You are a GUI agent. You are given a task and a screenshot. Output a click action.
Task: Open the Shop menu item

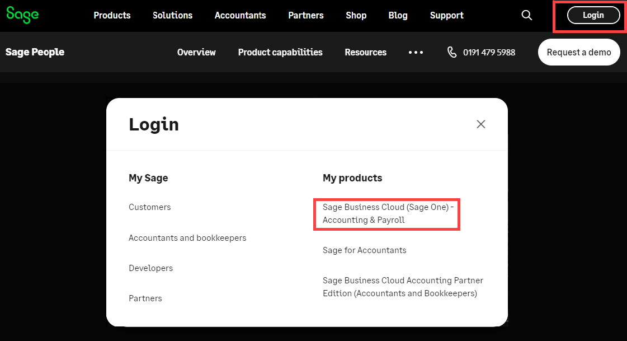pyautogui.click(x=356, y=15)
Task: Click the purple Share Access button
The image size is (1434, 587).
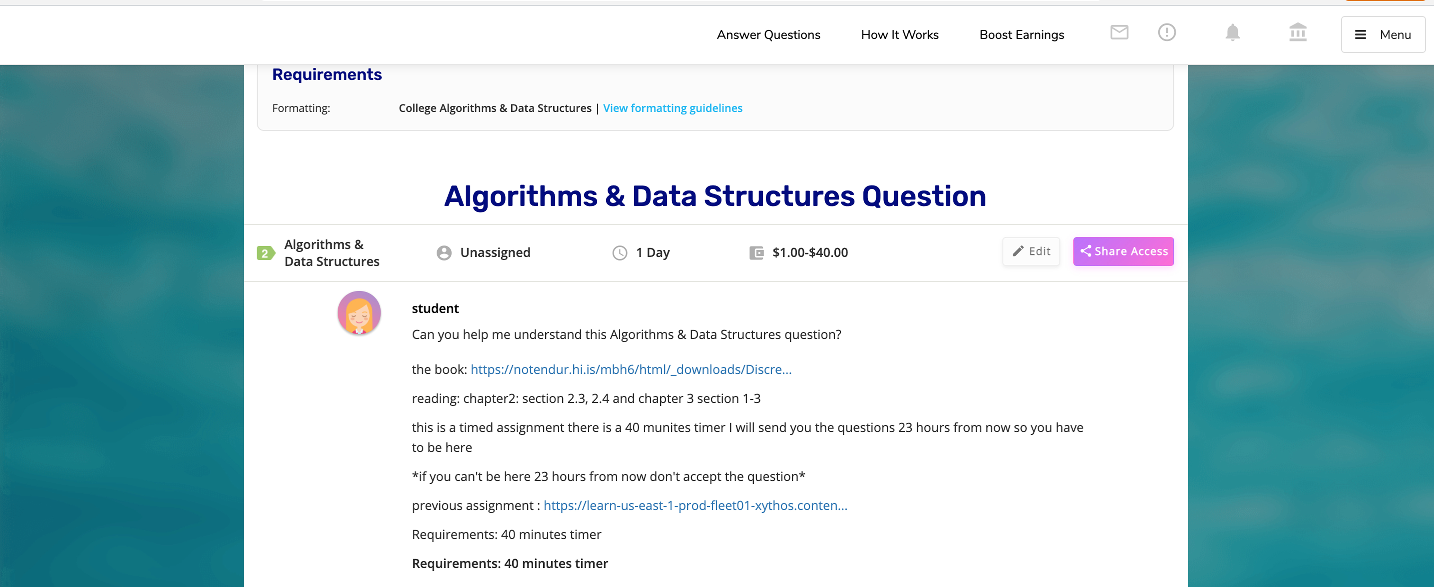Action: pyautogui.click(x=1123, y=252)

TASK DETAILS —
A picture-free version of all the records, repeated exactly, is what to return.

WRITTEN ANSWER —
You are a GUI agent. You are given a task and a screenshot. Output a click action.
Task: Open the Shop menu item

pyautogui.click(x=356, y=15)
Task: Click the purple Share Access button
The image size is (1434, 587).
Action: pyautogui.click(x=1123, y=252)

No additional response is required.